Lo imaginario era un pretexto de lo real en un mundo dominado por el principio
de realidad. Hoy, es lo real lo que se ha convertido en el pretexto del modelo en
un mundo regido por el principio de simulación. Y, paradójicamente, es lo real lo
que se ha convertido en nuestra utopía, pero una utopía que ya no es posible, una
utopía con la que sólo podemos soñar, como soñamos con un objeto perdido.

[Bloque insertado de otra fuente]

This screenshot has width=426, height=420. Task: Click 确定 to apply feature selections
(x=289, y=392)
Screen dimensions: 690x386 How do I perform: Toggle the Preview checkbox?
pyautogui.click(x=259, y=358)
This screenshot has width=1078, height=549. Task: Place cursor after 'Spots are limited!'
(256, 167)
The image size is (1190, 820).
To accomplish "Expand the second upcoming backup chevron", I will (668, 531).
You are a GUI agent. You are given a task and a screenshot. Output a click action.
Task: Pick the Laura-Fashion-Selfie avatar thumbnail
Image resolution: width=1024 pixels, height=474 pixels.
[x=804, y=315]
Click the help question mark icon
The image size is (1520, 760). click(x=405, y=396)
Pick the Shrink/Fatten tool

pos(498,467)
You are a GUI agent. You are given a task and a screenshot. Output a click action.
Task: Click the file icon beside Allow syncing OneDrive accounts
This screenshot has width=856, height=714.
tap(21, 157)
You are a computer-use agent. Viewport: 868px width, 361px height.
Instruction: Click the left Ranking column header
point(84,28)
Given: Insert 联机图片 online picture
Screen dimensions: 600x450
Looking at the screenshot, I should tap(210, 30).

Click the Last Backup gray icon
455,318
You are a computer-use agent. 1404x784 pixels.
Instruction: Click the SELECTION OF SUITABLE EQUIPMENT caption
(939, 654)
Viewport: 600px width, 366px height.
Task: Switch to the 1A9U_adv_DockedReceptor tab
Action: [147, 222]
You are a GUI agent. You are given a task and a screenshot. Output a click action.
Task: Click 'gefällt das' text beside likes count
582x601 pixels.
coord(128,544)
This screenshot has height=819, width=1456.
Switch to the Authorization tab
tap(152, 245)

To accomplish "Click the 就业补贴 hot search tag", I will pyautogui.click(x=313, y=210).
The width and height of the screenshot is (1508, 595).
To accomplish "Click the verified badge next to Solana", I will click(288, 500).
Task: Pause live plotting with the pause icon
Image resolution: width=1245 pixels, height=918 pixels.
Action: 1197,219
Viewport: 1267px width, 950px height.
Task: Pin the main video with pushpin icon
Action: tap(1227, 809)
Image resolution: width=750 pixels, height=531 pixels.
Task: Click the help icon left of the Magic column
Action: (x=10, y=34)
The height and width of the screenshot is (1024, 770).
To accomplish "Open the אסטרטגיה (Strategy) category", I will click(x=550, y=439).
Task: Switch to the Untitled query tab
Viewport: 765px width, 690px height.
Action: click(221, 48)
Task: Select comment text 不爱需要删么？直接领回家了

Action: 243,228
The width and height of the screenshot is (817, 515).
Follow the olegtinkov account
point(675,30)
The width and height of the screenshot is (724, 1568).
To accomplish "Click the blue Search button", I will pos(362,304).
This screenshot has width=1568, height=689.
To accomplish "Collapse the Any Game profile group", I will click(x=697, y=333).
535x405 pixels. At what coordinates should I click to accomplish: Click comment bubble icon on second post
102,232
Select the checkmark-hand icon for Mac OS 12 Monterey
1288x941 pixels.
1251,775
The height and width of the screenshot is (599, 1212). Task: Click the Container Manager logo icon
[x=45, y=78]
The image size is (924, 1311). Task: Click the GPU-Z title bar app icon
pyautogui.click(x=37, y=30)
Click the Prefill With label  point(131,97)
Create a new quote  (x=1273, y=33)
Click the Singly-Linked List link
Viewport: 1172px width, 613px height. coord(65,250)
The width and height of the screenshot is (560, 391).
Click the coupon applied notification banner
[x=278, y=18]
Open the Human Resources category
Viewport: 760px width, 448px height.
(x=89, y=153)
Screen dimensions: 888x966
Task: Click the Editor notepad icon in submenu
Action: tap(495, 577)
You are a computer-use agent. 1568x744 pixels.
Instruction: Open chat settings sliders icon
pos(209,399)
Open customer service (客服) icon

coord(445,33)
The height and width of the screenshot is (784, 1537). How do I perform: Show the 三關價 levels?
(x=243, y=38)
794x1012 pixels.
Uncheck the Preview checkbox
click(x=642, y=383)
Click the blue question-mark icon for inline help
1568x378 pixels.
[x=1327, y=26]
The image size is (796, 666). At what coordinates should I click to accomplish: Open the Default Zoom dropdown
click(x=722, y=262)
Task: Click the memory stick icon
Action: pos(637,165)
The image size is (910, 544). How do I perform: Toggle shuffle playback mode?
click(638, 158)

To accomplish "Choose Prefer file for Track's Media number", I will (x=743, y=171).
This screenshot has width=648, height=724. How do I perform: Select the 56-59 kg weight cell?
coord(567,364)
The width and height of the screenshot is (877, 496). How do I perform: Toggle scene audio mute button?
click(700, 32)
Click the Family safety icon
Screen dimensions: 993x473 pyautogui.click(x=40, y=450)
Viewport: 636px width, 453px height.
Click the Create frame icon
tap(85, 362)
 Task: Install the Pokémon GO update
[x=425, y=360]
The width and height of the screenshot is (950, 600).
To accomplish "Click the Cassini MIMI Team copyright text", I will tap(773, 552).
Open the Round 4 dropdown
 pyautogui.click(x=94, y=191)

Jean Baudrillard, Simulacro y ciencia ficción
En su cuento Del rigor en la ciencia, Jorge Luis Borges habla de un imperio que alcanza tal nivel de perfección de la cartografía que ensimismado en este arte levanta «un Mapa […] que tenía el tamaño del Imperio y coincidía puntualmente con él». Sin embargo, las generaciones posteriores entendieron la inutilidad de tal mapa, que en vez de representar al territorio se sobrepone a este sofocándolo, que reta su “realidad”, y terminaron por abandonarlo a los elementos donde ahora, en los desiertos del oeste, perduran sus ruinas.
Jean Baudrillard tomó la metáfora de Borges para ilustrar su teoría de la simulación y el simulacro, en la que la realidad, a medida que es invadida por una sucesión cada vez más compleja de representaciones, termina perdiendo su calidad de territorio —de ente referencial—, y se transforma en una híperrealidad que ha dejado de tener lugar y origen en la realidad misma; lo que Umberto Eco llamó “una falsificación auténtica”. Una de las circunstancias que Baudrillard uso para demostrar su teoría fue la Primera Guerra de Golfo Pérsico que, aseguraba no había tenido lugar en la realidad sino enteramente en una híperrealidad mediática o, dicho de otro modo, que la imagen de la guerra, su representación, había precedido a la guerra real. De aquí en adelante,
es el mapa el que precede al territorio —PRECESIÓN DE SIMULACROS— y el que lo engendre, y si fuera preciso retomar la fábula [de Borges], hoy serían los girones del territorio los que se pudrirían lentamente sobre la superficie del mapa.1
En este punto ya no se trata de que la Vida imite al arte más que el Arte imite a la vida, como diría Oscar Wilde —lo real ya ha perdido su capacidad referencial—, sino de que la realidad es constantemente superada y sobrecogida por sus representaciones. Si lo real se ha convertido en nuestra utopía, como queda claro de las diatribas de Howard Beale (9.3), es porque la realidad real, el territorio, ha sido abandonado por el simulacro de los medios y ahora habitamos en lo que Baudrillard llamó “el desierto de lo real” (expresión que reaparece, nada casualmente, en The Matrix), un orden social en el que el mapa, el modelo y todo tipo de realidades de segunda mano se han desprendido de cualquier relación con su sustrato originario. A medida que el arte supera a la vida, la distancia que las separa se reduce a una cornisa, un angosto umbral desde donde miramos el mundo desde su mapa.